Sitting in a room with a hundred or so fellow wine experts and Riesling fanatics for the fifth annual Riesling Rendezvous last week, something occurred to me: The Old World/New World distinction we talk about is pretty much worthless at this point. It had some utility in the past, but attempting to make broad stylistic assumptions about a wine based solely on where it comes from seems like a thing of the past.
Here’s an example: we were blind tasting a variety of off-dry Rieslings, and almost no one could consistently correctly identify where the wines were from. That’s not meant as a criticism of the attendees, but more an observation about how much the world of wine has changed, and is changing. No more does big, bold fruit necessarily imply New World origins, nor does stark acid and secondary flavors presage Old World heritage.
In the past, the assumption was that New World wines came from warm climates, emphasized bold fruit and were lower in acidity, while Old World wines were more or less the opposite. Even a few decades ago that was probably over-simplification, but now it’s essentially worthless. Those stylistic trends still exist of course, but they’re much harder to attribute to vast swaths of the planet.
Some of that is because many winemakers in the New World are at least as enamored of complexity and acidity as those in the Old.

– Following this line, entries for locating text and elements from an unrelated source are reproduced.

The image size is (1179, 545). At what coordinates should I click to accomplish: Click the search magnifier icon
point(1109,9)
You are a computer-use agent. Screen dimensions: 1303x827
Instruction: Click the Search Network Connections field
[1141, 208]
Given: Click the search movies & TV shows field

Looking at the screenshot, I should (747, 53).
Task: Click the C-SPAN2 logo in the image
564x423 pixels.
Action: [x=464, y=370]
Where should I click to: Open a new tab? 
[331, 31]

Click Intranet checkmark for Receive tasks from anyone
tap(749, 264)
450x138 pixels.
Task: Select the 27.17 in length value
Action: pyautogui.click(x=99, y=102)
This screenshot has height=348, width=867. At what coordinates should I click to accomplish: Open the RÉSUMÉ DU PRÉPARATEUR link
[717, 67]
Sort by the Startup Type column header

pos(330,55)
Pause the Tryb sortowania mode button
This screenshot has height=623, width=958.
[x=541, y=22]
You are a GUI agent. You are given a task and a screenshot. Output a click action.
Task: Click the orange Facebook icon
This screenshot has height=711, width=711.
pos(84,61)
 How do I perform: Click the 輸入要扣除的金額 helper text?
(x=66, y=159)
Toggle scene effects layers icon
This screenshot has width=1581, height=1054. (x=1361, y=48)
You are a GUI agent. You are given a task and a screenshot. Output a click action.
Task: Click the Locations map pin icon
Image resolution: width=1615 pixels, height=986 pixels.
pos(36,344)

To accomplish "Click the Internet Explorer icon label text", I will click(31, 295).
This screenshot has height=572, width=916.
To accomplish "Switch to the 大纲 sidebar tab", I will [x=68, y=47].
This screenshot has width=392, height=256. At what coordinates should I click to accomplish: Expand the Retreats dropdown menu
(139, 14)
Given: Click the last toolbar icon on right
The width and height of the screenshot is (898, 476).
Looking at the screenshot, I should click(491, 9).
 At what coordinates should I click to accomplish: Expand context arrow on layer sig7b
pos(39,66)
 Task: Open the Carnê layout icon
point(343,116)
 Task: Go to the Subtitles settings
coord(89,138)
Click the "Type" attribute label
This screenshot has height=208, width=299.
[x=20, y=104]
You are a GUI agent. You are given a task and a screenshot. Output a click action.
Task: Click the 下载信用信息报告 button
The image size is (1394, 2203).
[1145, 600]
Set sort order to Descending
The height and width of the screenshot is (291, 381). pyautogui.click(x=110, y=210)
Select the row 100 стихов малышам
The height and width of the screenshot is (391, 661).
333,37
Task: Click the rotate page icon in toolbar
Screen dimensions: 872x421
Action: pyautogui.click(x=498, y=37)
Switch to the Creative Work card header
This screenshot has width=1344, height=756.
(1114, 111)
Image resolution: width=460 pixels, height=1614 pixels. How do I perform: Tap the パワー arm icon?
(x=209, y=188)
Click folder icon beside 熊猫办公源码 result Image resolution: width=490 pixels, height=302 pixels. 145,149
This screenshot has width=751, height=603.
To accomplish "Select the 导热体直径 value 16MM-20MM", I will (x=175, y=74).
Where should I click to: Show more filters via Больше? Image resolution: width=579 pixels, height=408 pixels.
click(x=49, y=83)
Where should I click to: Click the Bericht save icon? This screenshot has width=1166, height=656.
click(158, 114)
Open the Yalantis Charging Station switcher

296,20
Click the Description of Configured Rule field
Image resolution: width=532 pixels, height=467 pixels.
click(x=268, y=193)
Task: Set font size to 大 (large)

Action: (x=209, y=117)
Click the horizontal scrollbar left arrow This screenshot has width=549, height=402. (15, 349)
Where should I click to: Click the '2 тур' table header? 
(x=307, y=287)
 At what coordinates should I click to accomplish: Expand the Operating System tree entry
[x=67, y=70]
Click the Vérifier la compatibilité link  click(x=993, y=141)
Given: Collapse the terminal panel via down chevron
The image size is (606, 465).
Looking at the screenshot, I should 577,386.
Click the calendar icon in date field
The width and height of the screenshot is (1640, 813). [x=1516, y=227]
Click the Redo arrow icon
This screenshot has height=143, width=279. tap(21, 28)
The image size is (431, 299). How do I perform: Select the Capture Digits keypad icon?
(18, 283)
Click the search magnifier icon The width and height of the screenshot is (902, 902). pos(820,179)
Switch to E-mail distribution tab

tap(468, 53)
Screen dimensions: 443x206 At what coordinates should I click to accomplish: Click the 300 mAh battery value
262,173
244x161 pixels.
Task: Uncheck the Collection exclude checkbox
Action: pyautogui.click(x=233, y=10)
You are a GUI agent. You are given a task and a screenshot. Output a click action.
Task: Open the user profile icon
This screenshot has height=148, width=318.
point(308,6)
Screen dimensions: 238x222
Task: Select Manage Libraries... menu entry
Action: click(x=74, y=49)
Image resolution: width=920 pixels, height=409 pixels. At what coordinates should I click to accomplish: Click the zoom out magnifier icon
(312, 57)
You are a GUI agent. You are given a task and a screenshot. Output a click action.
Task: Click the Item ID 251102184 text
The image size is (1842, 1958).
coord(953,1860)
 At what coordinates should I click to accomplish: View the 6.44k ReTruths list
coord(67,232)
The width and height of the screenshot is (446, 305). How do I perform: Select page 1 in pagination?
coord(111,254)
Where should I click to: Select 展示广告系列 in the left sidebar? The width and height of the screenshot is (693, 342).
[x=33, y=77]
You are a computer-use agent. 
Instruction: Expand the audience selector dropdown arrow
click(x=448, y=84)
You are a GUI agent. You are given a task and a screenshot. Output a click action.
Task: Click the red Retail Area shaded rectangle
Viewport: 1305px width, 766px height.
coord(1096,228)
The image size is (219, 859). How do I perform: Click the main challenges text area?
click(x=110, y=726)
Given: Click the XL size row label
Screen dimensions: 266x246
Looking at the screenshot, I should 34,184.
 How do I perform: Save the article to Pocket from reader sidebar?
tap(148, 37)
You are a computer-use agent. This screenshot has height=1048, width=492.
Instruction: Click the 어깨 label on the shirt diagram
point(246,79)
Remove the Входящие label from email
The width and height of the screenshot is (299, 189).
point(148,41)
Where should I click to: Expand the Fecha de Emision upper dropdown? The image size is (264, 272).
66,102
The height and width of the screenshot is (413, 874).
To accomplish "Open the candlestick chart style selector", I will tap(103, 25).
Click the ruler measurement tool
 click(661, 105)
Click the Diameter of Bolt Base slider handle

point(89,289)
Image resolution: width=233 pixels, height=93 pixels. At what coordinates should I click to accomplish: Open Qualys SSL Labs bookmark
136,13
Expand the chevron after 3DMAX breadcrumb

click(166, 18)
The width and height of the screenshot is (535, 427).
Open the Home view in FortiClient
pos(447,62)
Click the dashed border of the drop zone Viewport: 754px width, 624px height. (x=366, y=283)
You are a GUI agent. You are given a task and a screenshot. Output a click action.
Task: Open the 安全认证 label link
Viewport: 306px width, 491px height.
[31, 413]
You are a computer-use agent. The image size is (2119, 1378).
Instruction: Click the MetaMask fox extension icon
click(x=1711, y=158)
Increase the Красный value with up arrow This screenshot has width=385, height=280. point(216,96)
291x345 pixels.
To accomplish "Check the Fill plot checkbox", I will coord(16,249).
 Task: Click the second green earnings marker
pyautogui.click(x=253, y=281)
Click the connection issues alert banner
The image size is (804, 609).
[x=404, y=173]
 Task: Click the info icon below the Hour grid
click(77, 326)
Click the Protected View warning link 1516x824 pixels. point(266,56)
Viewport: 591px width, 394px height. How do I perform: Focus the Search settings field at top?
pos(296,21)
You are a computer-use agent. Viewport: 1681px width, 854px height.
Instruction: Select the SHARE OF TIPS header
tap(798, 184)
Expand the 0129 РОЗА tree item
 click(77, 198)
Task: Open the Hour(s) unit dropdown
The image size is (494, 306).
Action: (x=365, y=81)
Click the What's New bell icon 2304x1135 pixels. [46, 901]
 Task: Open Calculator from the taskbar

As tastes change, different styles of wine are in vogue, and the pendulum does seem to have swung at least somewhat towards more balanced and complex wines. With today’s ease of travel and communication, viticultural and vinification techniques can be discussed and shared across the globe.
The biggest looming factor is climate change. Traditional regions like Germany’s Mosel Valley, once almost too cold to make wine, are warming rapidly. Now, instead of barely-ripe grapes harvested at the very end of the growing season, you have more fully-ripe grapes being harvested weeks earlier than in the past. The resulting wines are a bit more generous in flavor and higher in alcohol, even if they still have the bright acidity that has long typified the region. Eiswein (or Ice wine), once readily attainable at least a few times a decade, is now being left almost exclusively to Canada.
Riesling, because of its global appeal and preference for slightly cooler growing conditions, is perhaps the perfect barometer for these changes. Just as palates have largely shifted away from overtly sweet expressions of the grape, we’re seeing complex and age-worthy bottlings from all over: Western Australia, Lake Ontario, Oregon, Lake Seneca and so on have been added to a roster that already included much of Germany, Alsace and Washington. Winemakers the world over are showing that style and technique, more than sweeping geographic classifications, are how we should identify wines in the modern age.